Ratusan ribu warga membagikan video satelit, drone, dan foto deforestasi, menunjukkan perubahan tutupan lahan secara drastis di daerah-daerah terdampak.
Di panggung opini publik, bencana ini bukan lagi “banjir karena hujan”, tetapi “banjir karena kebijakan”.
Solidaritas Warga
Di tengah isolasi dan terputusnya akses, publik bergerak sendiri.
Gelombang solidaritas terlihat jelas:
– Donasi publik meningkat tajam
– Warganet membuat peta lokasi warga terjebak
– Organisasi masyarakat, PMI, MDMC, dan lembaga keagamaan bergerak lebih cepat di beberapa titik dibanding bantuan pemerintah daerah
Laporan menunjukkan tagar #PrayForSumatera bukan hanya doa, tetapi alat mobilisasi kolektif untuk bantuan darurat. Ini menunjukkan apa yang disebut laporan sebagai “solidaritas organik”. Saat warga mengambil alih peran yang seharusnya dikerjakan pemerintah dalam kondisi darurat.

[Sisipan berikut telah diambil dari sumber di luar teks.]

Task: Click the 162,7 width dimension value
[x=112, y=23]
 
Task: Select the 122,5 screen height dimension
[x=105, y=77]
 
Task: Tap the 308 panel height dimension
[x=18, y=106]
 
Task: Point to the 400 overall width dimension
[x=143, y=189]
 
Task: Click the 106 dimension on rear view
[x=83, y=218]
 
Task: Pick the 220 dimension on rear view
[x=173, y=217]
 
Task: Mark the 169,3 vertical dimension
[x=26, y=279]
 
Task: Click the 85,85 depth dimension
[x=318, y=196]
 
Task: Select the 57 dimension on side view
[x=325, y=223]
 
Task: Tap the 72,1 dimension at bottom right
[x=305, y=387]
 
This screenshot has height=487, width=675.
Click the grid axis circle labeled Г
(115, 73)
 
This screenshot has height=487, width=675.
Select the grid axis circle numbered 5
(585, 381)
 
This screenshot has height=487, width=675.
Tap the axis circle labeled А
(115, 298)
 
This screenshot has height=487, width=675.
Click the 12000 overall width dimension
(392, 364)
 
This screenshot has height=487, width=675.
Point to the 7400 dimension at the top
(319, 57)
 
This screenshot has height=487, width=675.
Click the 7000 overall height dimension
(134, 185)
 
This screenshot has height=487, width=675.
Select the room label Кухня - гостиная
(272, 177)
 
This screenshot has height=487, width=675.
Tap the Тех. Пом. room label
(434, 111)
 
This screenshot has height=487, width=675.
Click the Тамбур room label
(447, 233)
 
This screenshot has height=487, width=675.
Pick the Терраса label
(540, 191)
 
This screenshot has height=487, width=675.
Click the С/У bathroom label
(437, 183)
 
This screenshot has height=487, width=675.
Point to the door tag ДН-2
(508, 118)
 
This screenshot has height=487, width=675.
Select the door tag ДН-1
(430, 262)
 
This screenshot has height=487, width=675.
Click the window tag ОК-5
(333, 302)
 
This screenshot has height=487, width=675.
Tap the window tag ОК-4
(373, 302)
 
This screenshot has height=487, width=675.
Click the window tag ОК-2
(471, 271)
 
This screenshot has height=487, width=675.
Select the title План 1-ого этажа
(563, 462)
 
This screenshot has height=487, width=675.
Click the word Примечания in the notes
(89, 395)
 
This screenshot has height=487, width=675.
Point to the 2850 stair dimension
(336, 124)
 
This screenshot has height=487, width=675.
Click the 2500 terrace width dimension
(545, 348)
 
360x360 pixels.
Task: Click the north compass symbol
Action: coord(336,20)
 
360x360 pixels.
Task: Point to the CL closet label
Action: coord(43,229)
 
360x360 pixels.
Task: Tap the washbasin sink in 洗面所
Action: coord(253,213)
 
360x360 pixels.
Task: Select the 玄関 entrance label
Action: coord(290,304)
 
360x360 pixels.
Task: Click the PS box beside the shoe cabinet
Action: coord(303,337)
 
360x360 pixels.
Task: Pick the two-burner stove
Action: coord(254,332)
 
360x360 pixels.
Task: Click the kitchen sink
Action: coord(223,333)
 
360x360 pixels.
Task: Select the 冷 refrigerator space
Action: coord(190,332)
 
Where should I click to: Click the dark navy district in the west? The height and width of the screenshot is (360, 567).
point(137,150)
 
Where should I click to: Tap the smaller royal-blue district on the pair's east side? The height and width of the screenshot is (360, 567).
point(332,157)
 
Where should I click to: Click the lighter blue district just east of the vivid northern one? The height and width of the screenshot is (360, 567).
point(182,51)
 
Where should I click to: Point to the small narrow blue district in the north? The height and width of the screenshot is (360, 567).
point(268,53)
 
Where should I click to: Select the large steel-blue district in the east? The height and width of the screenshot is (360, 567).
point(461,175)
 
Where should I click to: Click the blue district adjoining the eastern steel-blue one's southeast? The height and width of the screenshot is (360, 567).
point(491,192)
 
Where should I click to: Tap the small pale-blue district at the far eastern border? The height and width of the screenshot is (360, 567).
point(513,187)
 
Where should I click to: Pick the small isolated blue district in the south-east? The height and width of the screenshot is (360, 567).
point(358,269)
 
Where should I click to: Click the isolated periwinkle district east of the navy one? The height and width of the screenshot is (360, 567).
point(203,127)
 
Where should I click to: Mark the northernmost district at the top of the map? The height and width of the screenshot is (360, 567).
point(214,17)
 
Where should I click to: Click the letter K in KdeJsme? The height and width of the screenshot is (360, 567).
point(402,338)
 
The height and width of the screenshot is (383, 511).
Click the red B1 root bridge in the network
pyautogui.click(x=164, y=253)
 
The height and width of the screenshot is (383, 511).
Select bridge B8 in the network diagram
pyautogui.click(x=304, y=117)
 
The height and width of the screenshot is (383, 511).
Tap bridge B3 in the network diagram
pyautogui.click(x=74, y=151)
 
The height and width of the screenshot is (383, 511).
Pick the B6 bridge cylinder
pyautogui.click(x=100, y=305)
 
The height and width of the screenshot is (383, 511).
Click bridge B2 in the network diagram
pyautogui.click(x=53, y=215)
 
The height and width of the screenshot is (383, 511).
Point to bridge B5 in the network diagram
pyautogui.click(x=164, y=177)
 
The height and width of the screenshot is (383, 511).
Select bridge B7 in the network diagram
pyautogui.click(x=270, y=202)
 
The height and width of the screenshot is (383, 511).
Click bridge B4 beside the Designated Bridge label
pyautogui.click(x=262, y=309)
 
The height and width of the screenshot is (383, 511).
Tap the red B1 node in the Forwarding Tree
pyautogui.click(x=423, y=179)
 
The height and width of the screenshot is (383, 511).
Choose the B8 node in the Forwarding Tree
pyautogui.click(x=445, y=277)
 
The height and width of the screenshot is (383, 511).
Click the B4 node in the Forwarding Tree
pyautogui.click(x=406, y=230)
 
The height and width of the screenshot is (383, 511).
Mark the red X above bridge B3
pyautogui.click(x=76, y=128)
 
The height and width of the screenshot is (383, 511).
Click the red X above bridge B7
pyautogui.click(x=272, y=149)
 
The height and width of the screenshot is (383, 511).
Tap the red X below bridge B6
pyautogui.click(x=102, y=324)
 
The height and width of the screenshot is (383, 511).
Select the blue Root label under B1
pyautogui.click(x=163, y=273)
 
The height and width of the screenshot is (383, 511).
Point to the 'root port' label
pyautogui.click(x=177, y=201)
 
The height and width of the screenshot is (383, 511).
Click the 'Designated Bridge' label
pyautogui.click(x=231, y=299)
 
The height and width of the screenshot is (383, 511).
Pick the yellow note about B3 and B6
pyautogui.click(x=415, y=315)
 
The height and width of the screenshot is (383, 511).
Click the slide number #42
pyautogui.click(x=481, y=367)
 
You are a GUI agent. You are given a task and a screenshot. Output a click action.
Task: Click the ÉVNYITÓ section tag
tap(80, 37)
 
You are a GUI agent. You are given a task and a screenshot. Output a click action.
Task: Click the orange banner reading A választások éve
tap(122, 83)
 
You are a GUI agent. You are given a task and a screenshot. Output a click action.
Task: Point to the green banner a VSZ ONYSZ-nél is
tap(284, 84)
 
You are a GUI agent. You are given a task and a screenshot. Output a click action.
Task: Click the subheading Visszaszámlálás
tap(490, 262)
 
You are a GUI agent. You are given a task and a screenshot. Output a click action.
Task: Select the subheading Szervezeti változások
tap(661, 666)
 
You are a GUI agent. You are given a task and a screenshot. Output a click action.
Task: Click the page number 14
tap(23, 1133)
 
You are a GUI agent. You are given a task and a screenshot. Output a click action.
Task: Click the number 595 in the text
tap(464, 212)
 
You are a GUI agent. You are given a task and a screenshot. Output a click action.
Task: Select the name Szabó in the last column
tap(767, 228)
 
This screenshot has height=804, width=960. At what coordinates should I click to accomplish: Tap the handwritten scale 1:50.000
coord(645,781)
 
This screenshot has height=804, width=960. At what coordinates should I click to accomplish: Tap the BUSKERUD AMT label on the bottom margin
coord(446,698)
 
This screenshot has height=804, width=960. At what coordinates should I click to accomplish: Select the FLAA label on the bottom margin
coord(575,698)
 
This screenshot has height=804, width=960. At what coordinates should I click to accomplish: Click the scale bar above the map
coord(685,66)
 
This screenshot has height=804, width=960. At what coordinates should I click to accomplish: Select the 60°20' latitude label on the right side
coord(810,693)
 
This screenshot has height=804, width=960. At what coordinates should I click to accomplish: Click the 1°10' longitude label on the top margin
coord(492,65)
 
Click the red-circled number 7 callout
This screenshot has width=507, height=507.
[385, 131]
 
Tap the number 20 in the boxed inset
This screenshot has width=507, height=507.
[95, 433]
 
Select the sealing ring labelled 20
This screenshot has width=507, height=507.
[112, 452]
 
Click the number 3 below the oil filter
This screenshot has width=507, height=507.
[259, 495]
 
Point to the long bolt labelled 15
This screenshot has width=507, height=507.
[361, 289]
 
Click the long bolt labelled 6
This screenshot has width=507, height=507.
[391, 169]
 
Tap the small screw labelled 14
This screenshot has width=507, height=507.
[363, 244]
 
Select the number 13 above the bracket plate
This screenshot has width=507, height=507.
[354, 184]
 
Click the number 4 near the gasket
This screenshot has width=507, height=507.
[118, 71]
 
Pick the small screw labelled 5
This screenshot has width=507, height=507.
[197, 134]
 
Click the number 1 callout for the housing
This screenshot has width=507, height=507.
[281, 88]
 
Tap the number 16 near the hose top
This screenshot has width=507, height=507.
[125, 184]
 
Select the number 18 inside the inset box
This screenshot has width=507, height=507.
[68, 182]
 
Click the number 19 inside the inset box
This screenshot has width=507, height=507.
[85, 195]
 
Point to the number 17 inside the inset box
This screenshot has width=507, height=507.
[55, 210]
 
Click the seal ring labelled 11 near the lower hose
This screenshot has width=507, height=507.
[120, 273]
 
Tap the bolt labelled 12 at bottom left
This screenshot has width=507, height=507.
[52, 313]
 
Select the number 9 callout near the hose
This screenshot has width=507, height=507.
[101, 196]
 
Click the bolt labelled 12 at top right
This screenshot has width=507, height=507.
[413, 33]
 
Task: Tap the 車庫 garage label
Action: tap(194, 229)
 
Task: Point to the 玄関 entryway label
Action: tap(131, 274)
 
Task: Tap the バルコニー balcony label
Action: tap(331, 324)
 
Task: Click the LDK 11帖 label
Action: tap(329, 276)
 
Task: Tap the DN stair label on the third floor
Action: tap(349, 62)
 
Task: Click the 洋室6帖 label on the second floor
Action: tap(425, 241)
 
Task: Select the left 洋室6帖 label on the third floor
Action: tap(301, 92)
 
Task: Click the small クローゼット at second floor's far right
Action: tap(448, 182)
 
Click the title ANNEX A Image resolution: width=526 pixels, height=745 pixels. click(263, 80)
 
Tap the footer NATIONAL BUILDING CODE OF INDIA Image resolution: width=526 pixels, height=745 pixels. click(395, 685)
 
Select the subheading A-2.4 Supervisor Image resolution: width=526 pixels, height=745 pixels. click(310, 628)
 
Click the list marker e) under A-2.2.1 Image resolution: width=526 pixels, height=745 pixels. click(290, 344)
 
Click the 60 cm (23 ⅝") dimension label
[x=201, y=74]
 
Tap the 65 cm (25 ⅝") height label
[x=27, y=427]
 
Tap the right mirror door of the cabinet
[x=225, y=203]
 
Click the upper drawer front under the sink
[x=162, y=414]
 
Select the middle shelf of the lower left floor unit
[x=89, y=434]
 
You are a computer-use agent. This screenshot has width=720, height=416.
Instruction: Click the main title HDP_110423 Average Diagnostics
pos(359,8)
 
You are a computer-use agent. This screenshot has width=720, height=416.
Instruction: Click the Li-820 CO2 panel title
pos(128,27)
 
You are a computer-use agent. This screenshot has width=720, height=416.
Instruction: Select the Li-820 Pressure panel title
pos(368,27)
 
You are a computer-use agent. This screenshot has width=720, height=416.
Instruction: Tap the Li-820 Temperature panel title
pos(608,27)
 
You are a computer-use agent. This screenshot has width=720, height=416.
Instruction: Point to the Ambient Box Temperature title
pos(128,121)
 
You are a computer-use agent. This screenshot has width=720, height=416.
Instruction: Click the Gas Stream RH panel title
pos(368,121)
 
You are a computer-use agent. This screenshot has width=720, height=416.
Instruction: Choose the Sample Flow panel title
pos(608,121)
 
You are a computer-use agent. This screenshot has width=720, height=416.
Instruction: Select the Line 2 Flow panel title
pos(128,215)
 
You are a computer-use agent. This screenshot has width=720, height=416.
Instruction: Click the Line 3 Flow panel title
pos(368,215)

Ketika Mesin Negara Dikerahkan
Di tengah kritik keras soal lambatnya respons di darat, negara sebenarnya sudah mengerahkan kekuatan udara secara masif untuk menjangkau wilayah yang lumpuh total. Menurut laporan, akses darat ke Sibolga dan beberapa daerah di Tapanuli sempat tidak bisa ditembus karena jalan nasional terbelah dan jembatan putus. Satu-satunya cara masuk adalah lewat udara.
Presiden Prabowo memerintahkan mobilisasi TNI–Polri–BNPB untuk percepatan evakuasi dan distribusi logistik, termasuk:
– Helikopter SAR untuk evakuasi dan airdrop bantuan
– Pesawat angkut untuk mengirim logistik dalam jumlah besar
– Bantuan pangan seperti 32,7 ton beras dan 6.300 ton minyak goreng dikirim via udara oleh pemerintah pusat
– Operasi cuaca untuk mengurangi curah hujan ekstrem di wilayah terdampak
Data ini tercatat sebagai salah satu faktor yang menciptakan sentimen positif di media online, yaitu 60% pemberitaan memuji respons cepat dan koordinasi negara dalam pengerahan bantuan udara.
Bahkan di media sosial yang cenderung kritis, visualisasi helikopter dan aparat menyelamatkan warga mampu mendorong peningkatan sentimen positif, khususnya di platform berbasis video seperti YouTube dan TikTok.
Bencana Ini Mengungkap Lebih dari Sekadar Kerusakan Fisik
Data dalam laporan menunjukkan bahwa bencana di Sumatera adalah:
1. Krisis ekologis yang lama ditumpuk, baru meledak sekarang.
Deforestasi, tata ruang yang lemah, dan izin lahan dilepaskan seperti bom waktu.
2. Krisis kepercayaan terhadap pemerintah pusat.
Penolakan menetapkan status bencana nasional menjadi simbol “ketimpangan respons negara”.
3. Krisis infrastruktur vital.
Ketakutan terbesar publik bukan airnya, tapi terjebak tanpa listrik, komunikasi, atau logistik.
4. Krisis komunikasi pemerintah.
Media memberikan narasi positif, tetapi publik melihat kenyataan berbeda.
Dan pada akhirnya, laporan ini menunjukkan: banjir membanjiri Aceh dan Sumatera, tetapi ketidakadilan membanjiri percakapan publik.